I agree with rukusluvr with her reasons dogs eat grass.


----------



## RawFedDogs (Jun 16, 2008)

And so do I. I KNOW they don't eat grass for nutrition.


----------



## magicre (Apr 7, 2010)

i watch my dogs go in and out of this phase....

when they were on kibble, the only time they ate grass was to make themselves vomit...pretty nifty way...certainly better than sticking a finger down one's throat after too much tequila or bad food...

now they are raw fed, they eat grass before it is mowed out back....and i honestly think they do it because they can....maybe it just tickles their noses...

my bubba eats blankets too....loves them...i don't think there is anything nutritional in them either 

it's not nutritional for them....and it wasn't for me when i was a kid and we used to sit around and eat grass...


----------



## wags (Jan 31, 2009)

My dogs eat grass also! I call them cattle! They don't always do it to puke, just like to eat it at times! Crazy cow dogs haha!


----------



## jdatwood (Apr 13, 2009)

Ours do it. I just laugh and call them cows.

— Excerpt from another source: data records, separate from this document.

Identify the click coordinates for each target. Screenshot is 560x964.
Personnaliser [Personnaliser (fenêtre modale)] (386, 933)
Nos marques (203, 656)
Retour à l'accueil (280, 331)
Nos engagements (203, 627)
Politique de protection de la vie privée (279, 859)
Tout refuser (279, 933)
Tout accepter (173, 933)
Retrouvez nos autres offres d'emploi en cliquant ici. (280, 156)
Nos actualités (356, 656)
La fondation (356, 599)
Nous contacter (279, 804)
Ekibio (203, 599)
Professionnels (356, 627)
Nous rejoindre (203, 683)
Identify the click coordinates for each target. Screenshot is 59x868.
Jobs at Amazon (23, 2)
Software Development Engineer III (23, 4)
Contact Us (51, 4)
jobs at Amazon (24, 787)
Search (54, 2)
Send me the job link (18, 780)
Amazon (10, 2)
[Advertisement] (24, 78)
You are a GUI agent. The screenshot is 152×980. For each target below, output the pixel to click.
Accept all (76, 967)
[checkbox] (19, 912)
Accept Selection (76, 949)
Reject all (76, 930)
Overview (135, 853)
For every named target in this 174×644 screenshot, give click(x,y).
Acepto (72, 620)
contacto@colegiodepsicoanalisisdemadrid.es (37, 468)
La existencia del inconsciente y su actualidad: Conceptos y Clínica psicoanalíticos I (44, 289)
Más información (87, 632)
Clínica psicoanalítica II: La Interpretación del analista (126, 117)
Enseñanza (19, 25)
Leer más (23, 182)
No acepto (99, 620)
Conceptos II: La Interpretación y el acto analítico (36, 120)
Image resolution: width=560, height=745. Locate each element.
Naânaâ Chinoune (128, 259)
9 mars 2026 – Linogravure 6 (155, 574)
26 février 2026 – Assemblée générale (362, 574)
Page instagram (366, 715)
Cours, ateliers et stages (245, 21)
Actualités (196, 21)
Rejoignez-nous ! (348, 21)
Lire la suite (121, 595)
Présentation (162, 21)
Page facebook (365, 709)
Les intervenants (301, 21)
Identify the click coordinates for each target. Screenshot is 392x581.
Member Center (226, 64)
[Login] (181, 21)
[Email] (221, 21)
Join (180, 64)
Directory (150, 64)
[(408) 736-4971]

When it comes out the back end as the same fully intact piece of grass they swallowed you know it's definitely not for nutrition. :wink:


----------



## magicre (Apr 7, 2010)

jdatwood said:


> Ours do it. I just laugh and call them cows.
> 
> When it comes out the back end as the same fully intact piece of grass they swallowed you know it's definitely not for nutrition. :wink:


the only time i see it, really, is when some is hanging like straw off bubba's teeth.....i don't see it come out the way it went in...

i just don't see it once they've eaten it....'course, they don't eat a lot of it...less now as we get more into raw....

..i figure...it can't hurt them..it's our grass...we don't spray it....so i kinda wish they would be more goat like so honey doesn't have to mow LOL


----------